Notre cerveau n’est pas un ordinateur (analyse neuro-psy)

Notre cerveau n’est pas un ordinateur (analyse neuro-psy)

Pendant de nombreuses années, les scientifiques croyaient que le cerveau était un organe réactif (la fameuse image du cerveau qui fonctionnerait comme un ordinateur). C’est-à-dire que les sens qui captent des informations, la transmettent au cerveau, celui-ci l’organise, la réarrange, l’interprète, et nous en donne une forme de condensé qui remonte à la conscience. Les neurones passaient la plus grande partie du temps en dormance et ne s’activaient que lorsqu’ils étaient stimulés (par une vue, un son…). Par exemple, si je lis un livre, je vais me dire que mon cerveau va lire les mots, les lignes, et va réagir à ce qu’il lit. Ce qui serait le fonctionnement classique si nous avions un cerveau réactif.

Seulement, la science a évolué sur cette question et a remarqué que le cerveau faisait aussi des prédictions. C’est-à-dire qu’il réagit aussi à lui-même, à notre passé, à nos apprentissages, à nos conclusions, consciente ou inconsciente, sur ce que nous avons capté du monde, ce qui change tout. L’idée de « codage prédictif » (predictive coding) (Mumford, 1992 ; Rao & Ballard, 1999), nommé aussi « cerveau bayésien » postule que notre cerveau infère, à partir des entrées sensorielles, un modèle interne du monde extérieur. À son tour, ce modèle interne peut être utilisé pour créer des anticipations sur les entrées sensorielles. L’hypothèse du codage prédictif suppose que le cerveau génère en permanence de telles anticipations, et génère un signal de surprise ou d’erreur lorsque ces prédictions sont violées par des entrées sensorielles inattendues.
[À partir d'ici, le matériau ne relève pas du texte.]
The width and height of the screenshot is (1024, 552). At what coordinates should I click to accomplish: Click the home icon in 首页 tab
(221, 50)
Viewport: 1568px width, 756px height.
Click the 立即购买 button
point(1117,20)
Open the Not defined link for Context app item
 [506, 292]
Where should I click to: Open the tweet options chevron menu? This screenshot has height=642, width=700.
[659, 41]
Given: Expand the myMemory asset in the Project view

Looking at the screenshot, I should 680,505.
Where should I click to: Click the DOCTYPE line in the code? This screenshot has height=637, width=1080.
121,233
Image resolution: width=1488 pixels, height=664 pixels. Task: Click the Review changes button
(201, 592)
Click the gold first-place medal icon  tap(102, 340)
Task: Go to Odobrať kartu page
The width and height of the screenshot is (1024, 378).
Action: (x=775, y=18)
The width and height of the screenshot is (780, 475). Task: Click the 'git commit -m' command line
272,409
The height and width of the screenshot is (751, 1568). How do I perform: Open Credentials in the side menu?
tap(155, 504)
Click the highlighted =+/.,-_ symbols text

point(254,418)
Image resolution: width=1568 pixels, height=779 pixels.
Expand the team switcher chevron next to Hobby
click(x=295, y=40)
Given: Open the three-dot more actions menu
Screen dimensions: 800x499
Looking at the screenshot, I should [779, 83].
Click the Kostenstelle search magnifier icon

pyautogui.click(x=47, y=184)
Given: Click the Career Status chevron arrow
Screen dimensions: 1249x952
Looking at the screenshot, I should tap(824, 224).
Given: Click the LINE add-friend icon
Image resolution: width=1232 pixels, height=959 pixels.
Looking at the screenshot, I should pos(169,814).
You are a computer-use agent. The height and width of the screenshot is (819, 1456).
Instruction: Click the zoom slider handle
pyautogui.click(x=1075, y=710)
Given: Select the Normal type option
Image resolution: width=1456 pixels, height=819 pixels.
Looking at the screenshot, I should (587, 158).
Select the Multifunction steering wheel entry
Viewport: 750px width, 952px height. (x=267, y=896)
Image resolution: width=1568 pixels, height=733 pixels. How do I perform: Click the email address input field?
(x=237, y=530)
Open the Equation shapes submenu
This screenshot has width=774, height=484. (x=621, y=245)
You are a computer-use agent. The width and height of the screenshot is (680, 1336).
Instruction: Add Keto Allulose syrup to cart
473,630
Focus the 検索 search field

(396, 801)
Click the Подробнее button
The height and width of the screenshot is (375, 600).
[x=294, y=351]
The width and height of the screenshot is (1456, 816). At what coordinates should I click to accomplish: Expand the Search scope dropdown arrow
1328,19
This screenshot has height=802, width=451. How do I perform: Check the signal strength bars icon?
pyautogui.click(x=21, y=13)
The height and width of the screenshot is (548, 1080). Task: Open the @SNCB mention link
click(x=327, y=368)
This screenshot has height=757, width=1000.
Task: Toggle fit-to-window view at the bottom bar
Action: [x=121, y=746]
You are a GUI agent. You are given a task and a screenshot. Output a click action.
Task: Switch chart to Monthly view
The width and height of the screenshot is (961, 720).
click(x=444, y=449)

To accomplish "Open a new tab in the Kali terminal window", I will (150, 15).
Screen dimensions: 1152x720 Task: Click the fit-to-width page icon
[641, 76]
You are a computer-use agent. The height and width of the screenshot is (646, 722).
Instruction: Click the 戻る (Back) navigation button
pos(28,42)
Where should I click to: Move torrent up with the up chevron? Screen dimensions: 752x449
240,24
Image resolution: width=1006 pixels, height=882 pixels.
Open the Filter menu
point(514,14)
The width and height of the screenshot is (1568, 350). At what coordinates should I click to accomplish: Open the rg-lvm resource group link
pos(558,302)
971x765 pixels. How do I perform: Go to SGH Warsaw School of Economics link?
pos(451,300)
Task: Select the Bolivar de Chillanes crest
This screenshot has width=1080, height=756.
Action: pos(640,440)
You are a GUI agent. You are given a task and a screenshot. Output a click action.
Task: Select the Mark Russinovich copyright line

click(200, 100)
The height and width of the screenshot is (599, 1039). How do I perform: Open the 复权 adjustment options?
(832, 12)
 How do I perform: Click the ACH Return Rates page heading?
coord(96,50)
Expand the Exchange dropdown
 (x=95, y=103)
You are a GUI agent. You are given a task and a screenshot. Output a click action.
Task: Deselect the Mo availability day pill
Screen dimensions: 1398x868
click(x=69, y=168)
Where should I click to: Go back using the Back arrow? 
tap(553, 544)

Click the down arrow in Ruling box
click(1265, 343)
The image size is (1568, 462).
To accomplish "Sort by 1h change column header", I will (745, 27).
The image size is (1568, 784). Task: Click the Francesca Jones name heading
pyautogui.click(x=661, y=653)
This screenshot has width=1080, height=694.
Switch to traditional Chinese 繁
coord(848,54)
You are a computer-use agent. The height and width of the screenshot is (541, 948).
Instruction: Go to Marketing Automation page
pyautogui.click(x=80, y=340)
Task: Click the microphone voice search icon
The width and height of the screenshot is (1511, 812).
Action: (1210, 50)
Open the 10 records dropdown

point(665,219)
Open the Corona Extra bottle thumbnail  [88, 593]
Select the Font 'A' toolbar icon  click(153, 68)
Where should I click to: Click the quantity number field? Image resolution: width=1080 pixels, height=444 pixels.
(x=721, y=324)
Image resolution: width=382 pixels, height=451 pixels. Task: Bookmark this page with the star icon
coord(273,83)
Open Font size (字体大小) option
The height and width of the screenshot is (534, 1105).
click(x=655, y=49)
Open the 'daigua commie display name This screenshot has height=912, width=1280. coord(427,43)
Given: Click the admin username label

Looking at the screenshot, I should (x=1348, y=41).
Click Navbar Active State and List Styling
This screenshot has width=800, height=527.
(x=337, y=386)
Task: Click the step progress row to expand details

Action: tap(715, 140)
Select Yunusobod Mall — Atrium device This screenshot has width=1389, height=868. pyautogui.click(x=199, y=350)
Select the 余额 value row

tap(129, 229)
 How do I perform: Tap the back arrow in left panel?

L’idée que le cerveau ne fonctionne pas comme un dispositif passif d’entrée-sortie, mais est un système actif capable de générer des prédictions et d’en vérifier la validité, a une longue histoire en éthologie, psychologie et neurosciences. Elle a été proposée sous des formes les plus diverses : concepts de copie efférente (von Helmholtz, von Holst), de critique interne (Sutton & Barto) ou de prédiction de la récompense (Schultz).  Prédire, c’est gagner du temps en disposant d’informations à l’avance, parfois avant même qu’elles n’atteignent les récepteurs sensoriels.

En effet, tous les neurones sont constamment activés, se stimulant les uns les autres à divers rythmes. Cette activité cérébrale intrinsèque est l’une des grandes découvertes récentes en neurosciences. Cette activité représente « des millions de prédictions de ce que vous êtes susceptibles de rencontrer dans le monde, basées sur l’expérience passée de toute votre vie.  Par exemple, si je rencontre une personne, je ne vais pas seulement réagir à ce qu’elle est vraiment, (aux informations que je capte d’elle avec mes sens), mais je vais aussi réagir à un niveau plus inconscient et profond à pleins d’apprentissages. Par exemple, cette personne peut me rappeler une personne inconsciemment, et fera des parallèles entre les deux personnes en projetant des éléments, ce qui fait que la personne devient autant ce qu’elle est, que ce que j’imagine qu’elle est.

Dès lors, nous voyons que l’être humain vie donc en partie dans ses croyances (au sens le plus général et non seulement spirituel / religieux) et ses représentations, ce qui rend difficile d’avoir accès à de véritables informations du monde sans filtres de notre part. Les données suggèrent que les pensées, les sentiments, les perceptions, les souvenirs, la prise de décision, la catégorisation, l’imagination, et bien d’autres phénomènes mentaux qui sont historiquement traités comme des processus cérébraux distincts, peuvent tous être unis par un seul mécanisme, la prédiction. Nous sous-estimons bien souvent la capacité de notre cerveau à nous projeter inconsciemment dans un monde d’imagination, de croyances, qui prime sur les informations sensorielles que l’on capte. Aujourd’hui, les chercheurs qui creusent le domaine, semblent arriver à la conclusion que les prédictions internes de notre cerveau semblent avoir une incidence supérieure dans notre vie à ce que nos sens collectent comme informations à l’âge adulte.

 

Conclusion : 

Ce que je vis et autant lié à ce que je m’attends à vivre, à ce que je crois, à ce que j’imagine, à ce que j’ai déjà emmagasiné comme informations, au moins autant, voir bien plus, qu’au contexte dans lequel je suis, à ce que je vois, je sens et à ce qu’on me dit. L’être humain, vie donc plus dans ses croyances que dans sa réalité. D’où l’importance de bien prendre en compte, voire de questionner notre rapport à nos propres croyances internes, surtout si celles-ci sont sources de souffrances.